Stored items
--------
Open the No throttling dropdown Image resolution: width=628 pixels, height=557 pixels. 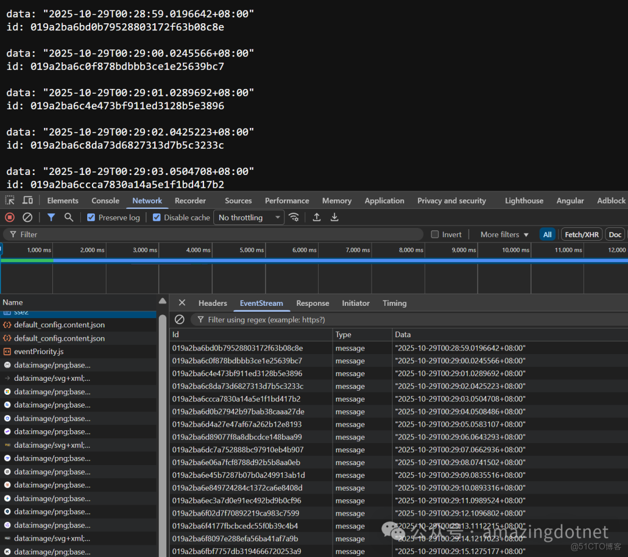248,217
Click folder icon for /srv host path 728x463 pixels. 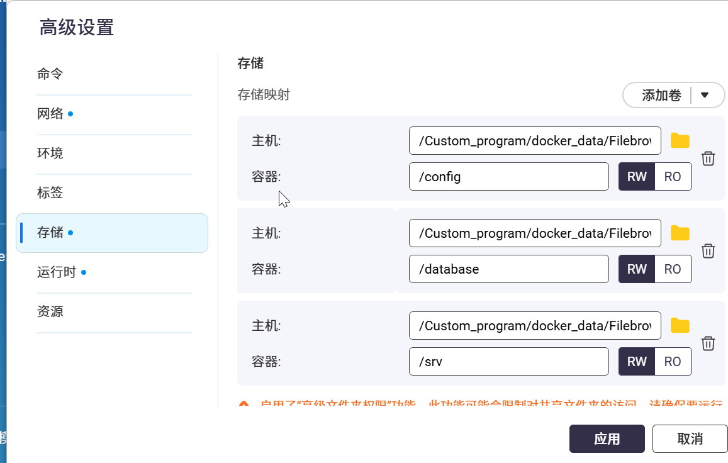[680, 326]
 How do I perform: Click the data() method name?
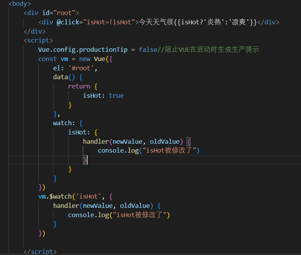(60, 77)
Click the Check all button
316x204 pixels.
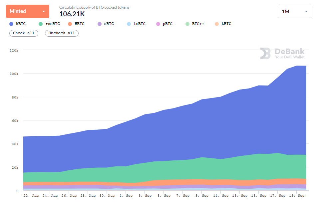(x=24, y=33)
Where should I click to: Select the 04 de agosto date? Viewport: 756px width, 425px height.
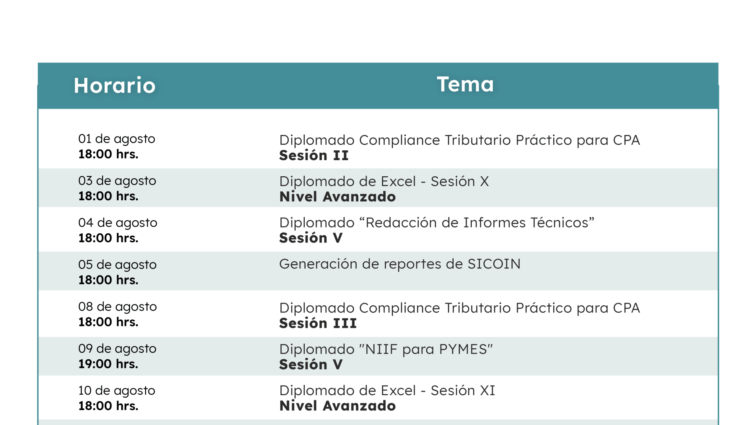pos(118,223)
--------
> [AIM OF THE TASK]: Every line from the one with "Click the Check all button" through the last line of the data must be copied exactly. Leave the pictures out.

> [ANSWER AREA]:
Click the Check all button
316x204 pixels.
(x=24, y=33)
Where should I click to: Select the 04 de agosto date? Viewport: 756px width, 425px height.
pos(118,223)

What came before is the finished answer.